As I was translating 1 Timothy 2, I let my mind wander a bit inappropriately, perhaps. When I read the description of God as one πάντας ἀνθρώπους θἐλει σωθῆναι καὶ εἰς ἐπίγνωσιν ἀληθείας ἐλθεῖν in 2.4, my immediate response was to be a bit smug. "See?" I thought to myself, "The Calvinists must not read the Pastoral Epistles as often as they read Calvin's Institutes." Okay . . . a slight exaggeration, but you get the point. I was reading 1 Tim. 2.4 in the context of the Calvinist/Arminian debate about limited atonement, and in that context this passage clearly favors my point of view.
The problem with this, of course, is the same as the problem with the Calvinists' fondness for Ephesians 1 and the language of predestination there: The Calvinist/Arminian debates—all of them—are medieval debates and never form the proper context for reading Scripture. I came back to myself in the immediately following verse: εἷς γὰρ θεός, εἷς καὶ μεσίτης θεοῦ καὶ ἀνθρώπων, which our author clearly presents as the basis for the statement in v 4. Now, how "God is one" (or "There is one God," but I think this obscures the echoes of Deut. 6.4 that I think the text intends) applies to the question of limited atonement is beyond me; I just don't see it. So I have to reevaluate the significance of v 4, even though it so beautifully supported my own theological perspective.
In the undisputed Pauline epistles (esp. in Romans, but elsewhere, too), God's oneness is an important element in Paul's argument that Jews and gentiles are acceptable before God on the same basis, and Torah (which differentiates Jew and gentile and so violates the principle of God's oneness) is not that basis. The gospel is. So when Paul says things like "For there is no distinction, for all have sinned and fallen short of the glory of God" (Rom. 3.22–23), or "You are all one in Christ Jesus" (Gal. 3.28), he is talking about both Jews and gentiles, not every individual human.

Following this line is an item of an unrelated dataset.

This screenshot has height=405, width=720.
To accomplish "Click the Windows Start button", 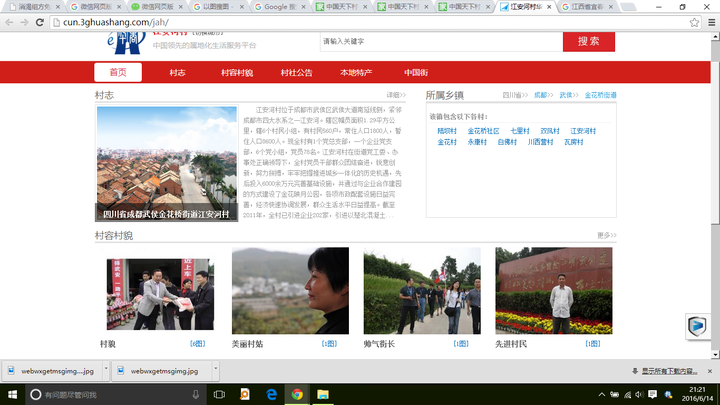I will 11,395.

When reading 1 Timothy, we'll have to make the necessary adjustments for time, place, and the ambiguities surrounding questions of our epistle's authorship. Even so, when we read in v 4 that God wants πάντας ἀνθρώπους to be saved, and then in v 5 the basis for this comment is the oneness of God (compare, among many possible texts, Rom. 3.29–31), I think we are compelled to read this passage in the context of a debate about a national understanding of election (God has chosen this nation or group as his people) rather than a debate regarding the scope of Christ's atonement (for all humanity or only for those whom God predestined and elected unconditionally).
If I'm really going to take the Bible seriously, I don't think we can only pay attention to when others are reading the text in an improper (or at least less proper) context; we also have to be constantly vigilant that we, too, read Scripture in the proper context as best as we can reconstruct it. Sometimes that means acknowledging that a text that seems to support our theology doesn't. This text doesn't oppose my theology, either; it just isn't concerned with the theological debates that in many ways defined the Protestant movement from very early on.